--- Job 1 ---
According to the page on "The Valley Road," what position did the song reach on the UK Singles Chart?
--- Job 2 ---
Convert the rows starting with the line containing "This screenshot has" and continuing through the line containing "tap(1460, 48)" into a two-column CSV with the columns instruction and coordinates. Each row becomes one CSV row, with its text and its answer each in a single quoted field and line breaks replaced by spaces. Leave out the pictures.

--- Selected extract ---
Single by Bruce Hornsby and the Range

from the album Scenes from the Southside
- B-side: "The Long Race"
- Released: April 1988
- Genre: Pop rock; heartland rock;
- Length: 4:42
- Label: RCA Records
- Songwriters: Bruce Hornsby; John Hornsby;
- Producers: Bruce Hornsby; Neil Dorfsman;

Bruce Hornsby and the Range singles chronology
| "Mandolin Rain" (1986) | "The Valley Road" (1988) | "Look Out Any Window" (1988) |

= The Valley Road =

"The Valley Road" is a song recorded by Bruce Hornsby and the Range. Hornsby co-wrote the song with his brother John Hornsby and co-produced it with Neil Dorfsman. The song is included on Bruce Hornsby and the Range's 1988 album, Scenes from the Southside. It is written in the key of A major.

Released as the lead single from the album, "Scenes from the Southside" it reached the top ten on the Billboard Hot 100 chart in June 1988, peaking at number 5 the week of July 2. It also spent a week atop the Billboard adult contemporary chart in mid-June. This was the group's third song to reach number 1 on the adult contemporary chart, following "The Way It Is" from 1986 and "Mandolin Rain" from 1987. The single spent three weeks at the summit on the Billboard mainstream rock chart, becoming the first of the group's two chart-toppers on that list. Roughly around the same time, the song reached number 44 on the UK Singles Chart.

--- Provided data ---

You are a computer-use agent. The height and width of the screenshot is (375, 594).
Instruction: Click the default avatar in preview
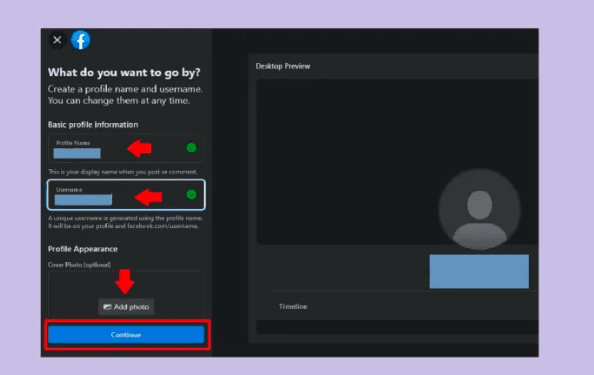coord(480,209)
--
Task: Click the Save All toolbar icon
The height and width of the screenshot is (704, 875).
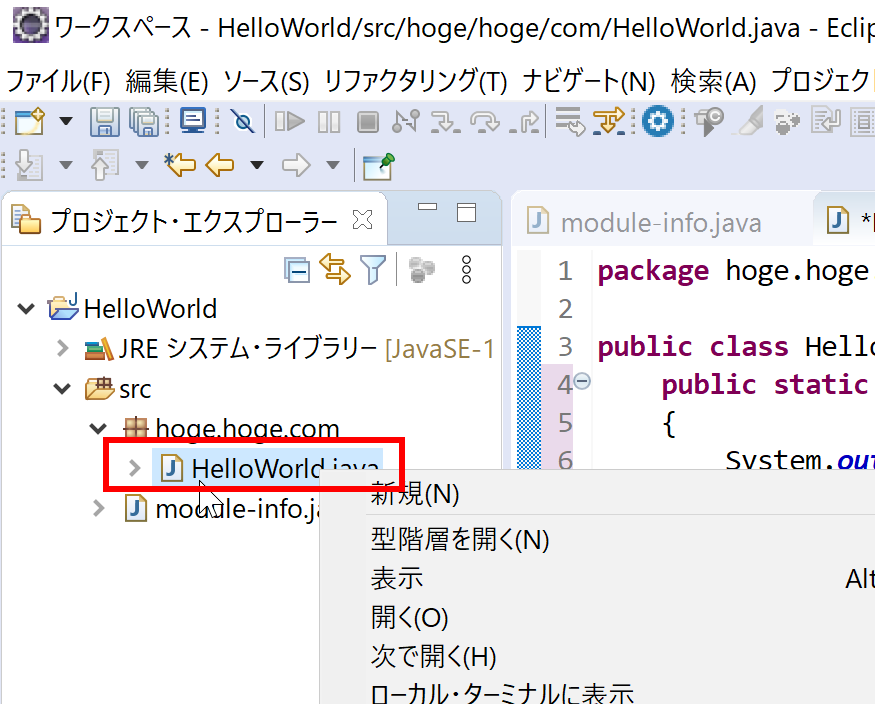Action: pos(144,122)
--
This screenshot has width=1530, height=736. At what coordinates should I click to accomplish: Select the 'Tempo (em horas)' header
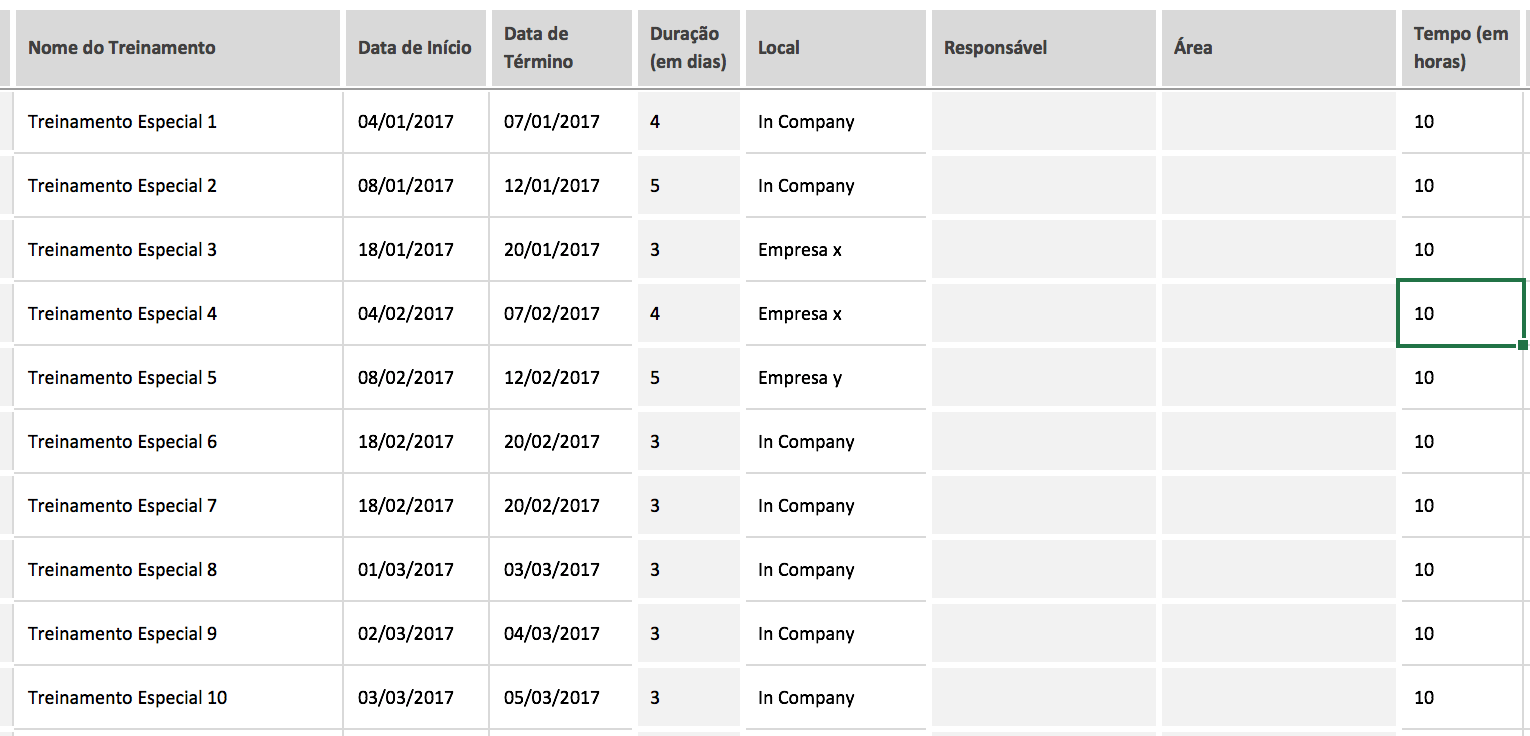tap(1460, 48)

--- Complete output 1 ---
Number 44.

--- Complete output 2 ---
instruction,coordinates
"This screenshot has width=1530, height=736. At what coordinates should I click to accomplish: Select the 'Tempo (em horas)' header","tap(1460, 48)"